What you are asked to do =>
Reproduce the listing from the line with "The width and height of the screenshot is (1456, 819)." to the line with "tap(1288, 804)", substituting "notification area" for "system tray" and leaving everything else unchanged, without the pictures.

START Information supplied

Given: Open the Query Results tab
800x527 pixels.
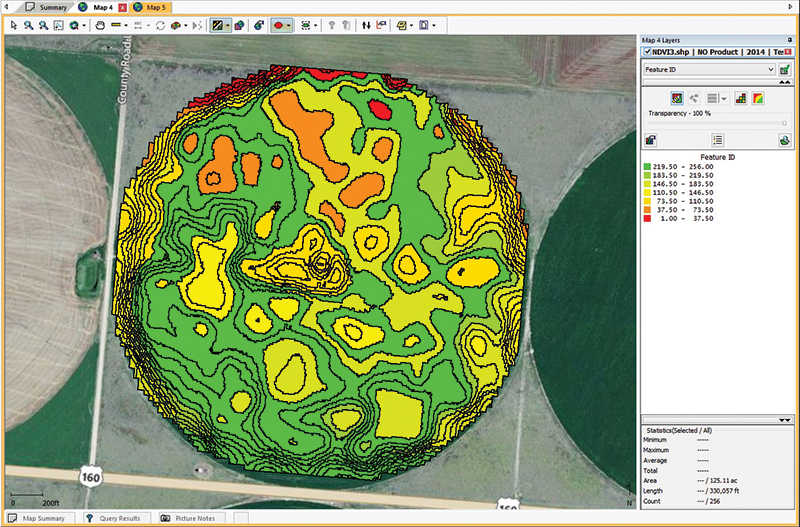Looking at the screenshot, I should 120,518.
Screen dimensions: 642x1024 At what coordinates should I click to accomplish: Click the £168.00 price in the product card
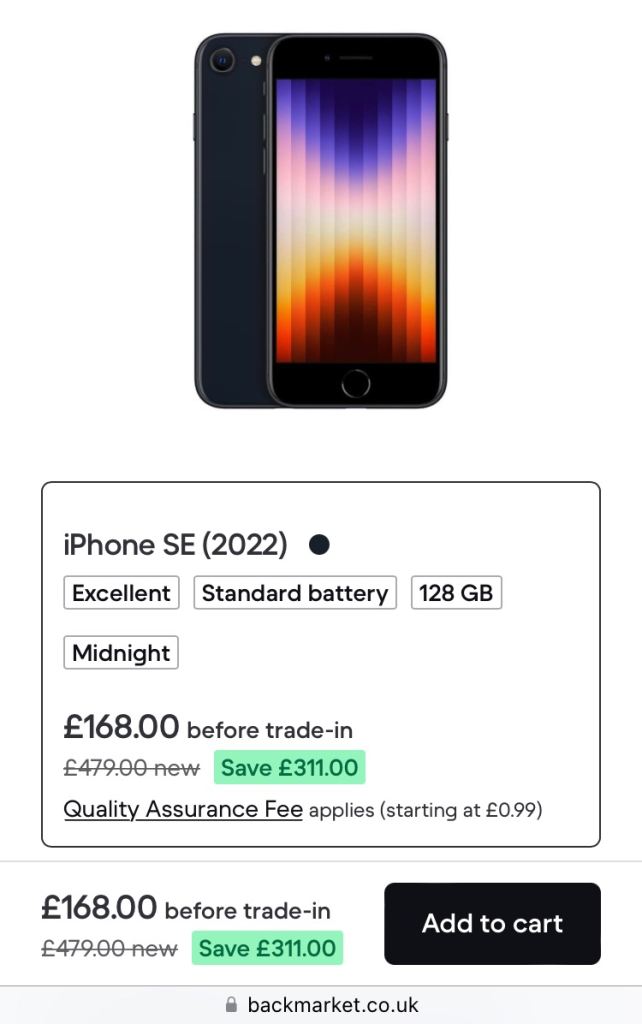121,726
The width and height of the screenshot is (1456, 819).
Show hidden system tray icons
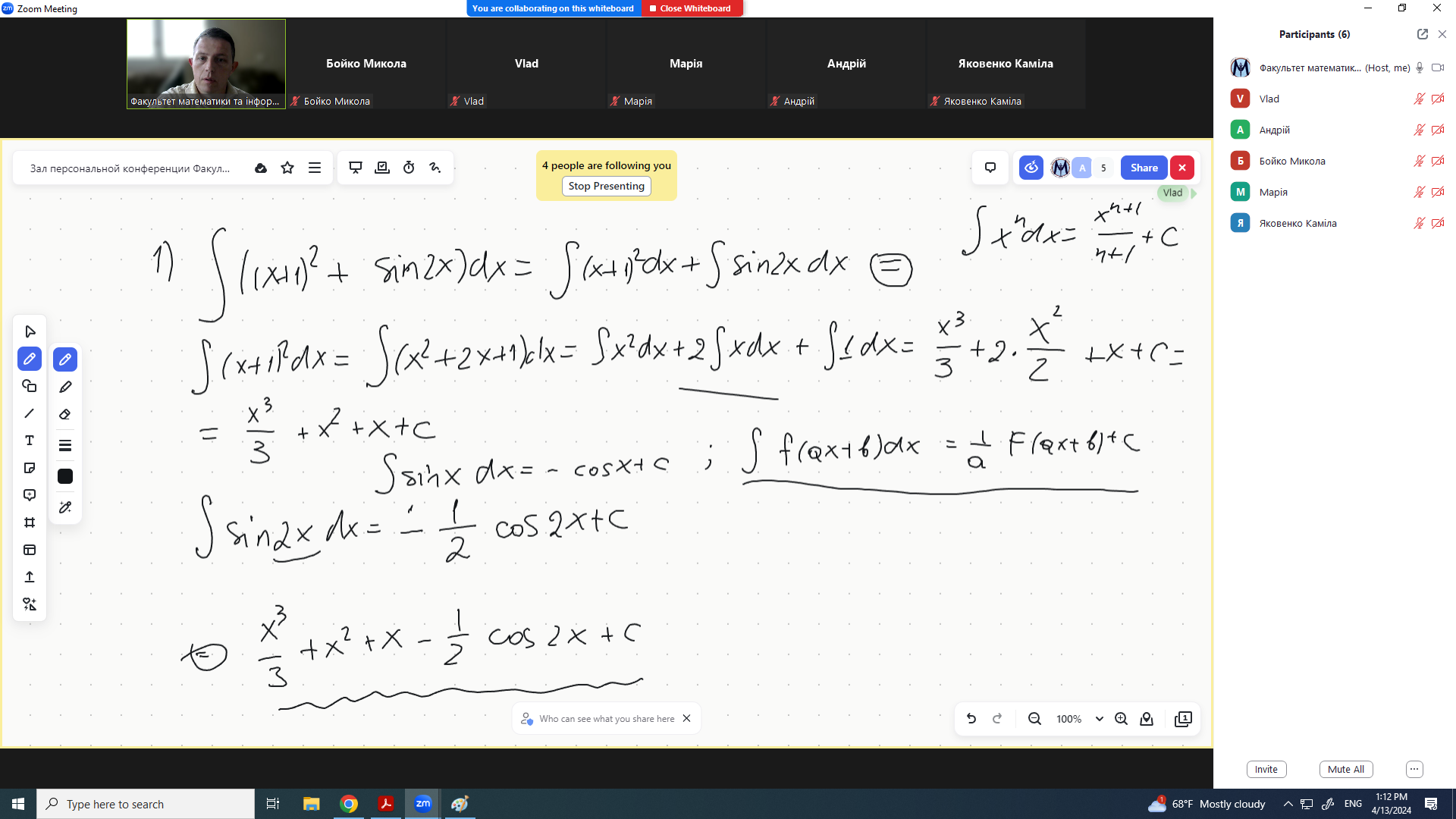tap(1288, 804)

END Information supplied
START Information supplied

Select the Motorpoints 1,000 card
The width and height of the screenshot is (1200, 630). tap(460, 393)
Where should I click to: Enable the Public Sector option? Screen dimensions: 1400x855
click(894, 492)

END Information supplied
START Information supplied

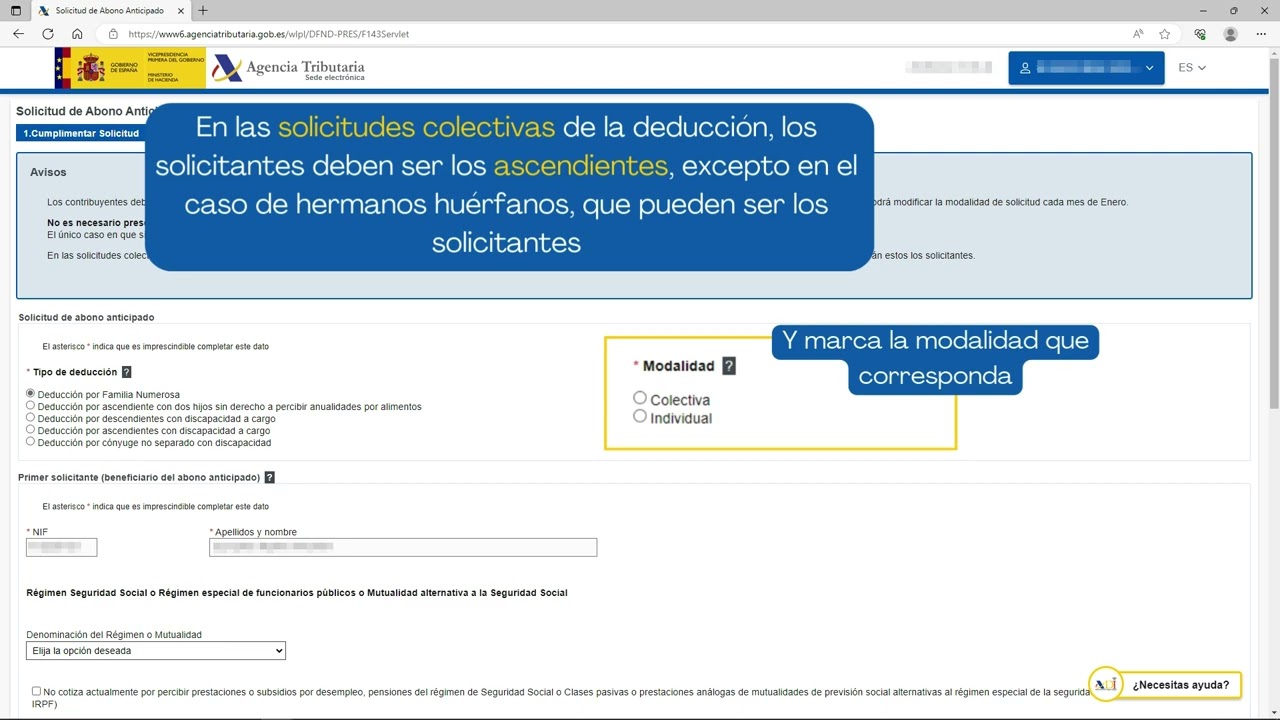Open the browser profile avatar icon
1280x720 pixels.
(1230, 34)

END Information supplied

Solution to this exercise =>
The width and height of the screenshot is (1456, 819).
Show hidden notification area icons
tap(1288, 804)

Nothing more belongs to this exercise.